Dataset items
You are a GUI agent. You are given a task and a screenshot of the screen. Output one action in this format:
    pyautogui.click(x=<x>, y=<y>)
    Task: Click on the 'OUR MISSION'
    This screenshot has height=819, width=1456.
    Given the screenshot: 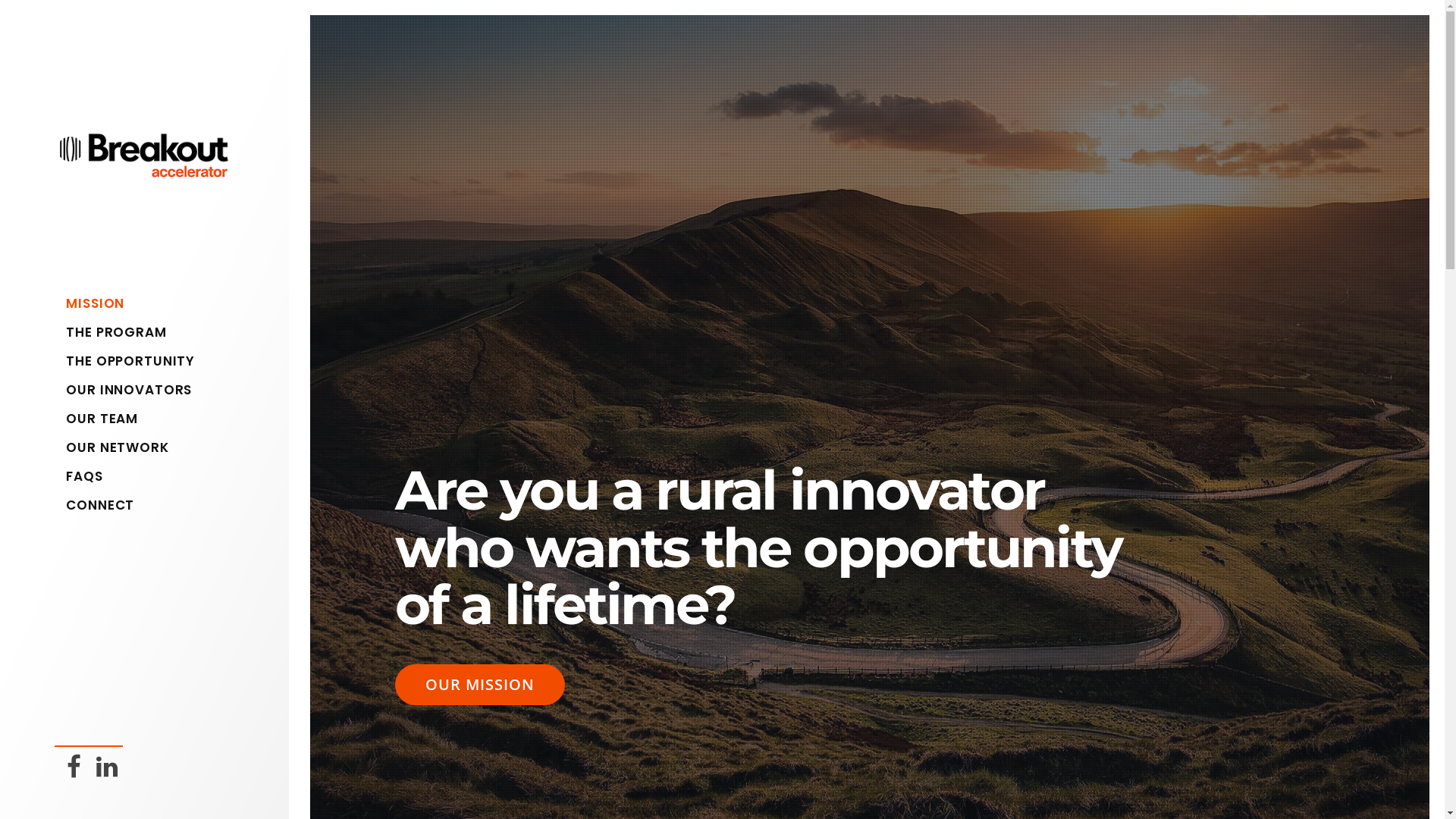 What is the action you would take?
    pyautogui.click(x=479, y=684)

_DIRECTION_
Retype the records word for word, starting at the very beginning and stopping after the line that contains "This screenshot has".

_TASK RESPONSE_
You are a GUI agent. You are given a task and a screenshot of the screen. Output one action in this format:
    pyautogui.click(x=<x>, y=<y>)
    Task: Click on the 'OUR MISSION'
    This screenshot has height=819, width=1456.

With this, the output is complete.